- **TO BE DONE**:
a - According to the Dividend Aristocrats passage, by how much per year have the Dividend Aristocrats outperformed the S&P 500 over the past three-plus decades?
b - From the Dividend Aristocrats passage, extract the text from "Over the past" to "growth stocks behind." word for word.

##### PROVIDED PASSAGE #####

Over the past three-plus decades, the Dividend Aristocrats (BATS:NOBL) have outperformed the broader S&P 500 (SPY) from which they are drawn by 1.68% per year. The strategy has outperformed in the past six down years for the broad market - 2018, 2008, 2000-2002, 1991. In 2020, the dividend growth strategy returned 8.7%, meaningfully lagging the 18.4% for the S&P 500. That was the worst relative return for the strategy since 1998 and 1999 when Tech drove the capitalization-weighted market index towards its bubble heights, leaving dividend growth stocks behind.
The table below shows the key driver of the underperformance of the Dividend Aristocrats in 2020. Like the 1998-1999 episode, the driver of the performance differential in 2020 was the tech weighting. The dividend growth strategy was meaningfully underweight Tech, and did not have exposure to high-flying Amazon (AMZN), the largest Consumer Discretionary company in the S&P 500 Index. Away from tech and Amazon, the average Dividend Aristocrat stock did better (8.7% vs. 5.1%) than the average non-tech, non-Amazon S&P 500 constituent. Unfortunately for dividend growth investors, this outperformance was overwhelmed by the underweight to high-flying tech.

##### DATASET #####

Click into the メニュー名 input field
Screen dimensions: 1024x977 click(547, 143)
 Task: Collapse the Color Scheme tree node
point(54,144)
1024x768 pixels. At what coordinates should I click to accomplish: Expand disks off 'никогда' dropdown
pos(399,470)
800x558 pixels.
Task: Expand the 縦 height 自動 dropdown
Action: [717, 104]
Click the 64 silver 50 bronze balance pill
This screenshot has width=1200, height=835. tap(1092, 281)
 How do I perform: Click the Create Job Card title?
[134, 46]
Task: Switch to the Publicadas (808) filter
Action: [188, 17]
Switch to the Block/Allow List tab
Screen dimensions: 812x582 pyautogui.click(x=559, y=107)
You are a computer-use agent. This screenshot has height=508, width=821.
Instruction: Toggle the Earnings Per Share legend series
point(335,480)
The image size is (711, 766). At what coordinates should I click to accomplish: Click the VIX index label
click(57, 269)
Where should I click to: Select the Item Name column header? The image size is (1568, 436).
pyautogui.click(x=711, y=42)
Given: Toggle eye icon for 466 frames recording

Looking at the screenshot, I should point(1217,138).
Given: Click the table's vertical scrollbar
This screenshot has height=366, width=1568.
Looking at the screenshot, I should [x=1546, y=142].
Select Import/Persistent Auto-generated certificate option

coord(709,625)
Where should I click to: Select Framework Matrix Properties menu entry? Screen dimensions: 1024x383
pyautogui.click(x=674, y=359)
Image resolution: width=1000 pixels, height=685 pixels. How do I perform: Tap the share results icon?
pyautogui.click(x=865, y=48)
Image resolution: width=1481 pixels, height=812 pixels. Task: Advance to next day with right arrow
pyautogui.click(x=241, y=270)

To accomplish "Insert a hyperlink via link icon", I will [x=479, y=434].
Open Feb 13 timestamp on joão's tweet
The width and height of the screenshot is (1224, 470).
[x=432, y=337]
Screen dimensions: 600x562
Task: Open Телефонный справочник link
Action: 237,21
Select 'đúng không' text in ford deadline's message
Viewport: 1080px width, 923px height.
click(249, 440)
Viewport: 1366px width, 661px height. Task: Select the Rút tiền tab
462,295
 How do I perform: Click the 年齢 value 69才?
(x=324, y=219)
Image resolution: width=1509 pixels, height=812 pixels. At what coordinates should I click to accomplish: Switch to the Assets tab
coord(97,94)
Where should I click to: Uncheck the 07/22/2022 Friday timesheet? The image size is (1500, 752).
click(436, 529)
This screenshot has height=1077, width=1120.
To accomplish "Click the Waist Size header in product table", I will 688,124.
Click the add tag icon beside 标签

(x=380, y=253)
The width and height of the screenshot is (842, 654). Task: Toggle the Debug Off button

#####

- **EXPECTED RESULTS**:
a - By 1.68% per year.

b -
Over the past three-plus decades, the Dividend Aristocrats (BATS:NOBL) have outperformed the broader S&P 500 (SPY) from which they are drawn by 1.68% per year. The strategy has outperformed in the past six down years for the broad market - 2018, 2008, 2000-2002, 1991. In 2020, the dividend growth strategy returned 8.7%, meaningfully lagging the 18.4% for the S&P 500. That was the worst relative return for the strategy since 1998 and 1999 when Tech drove the capitalization-weighted market index towards its bubble heights, leaving dividend growth stocks behind.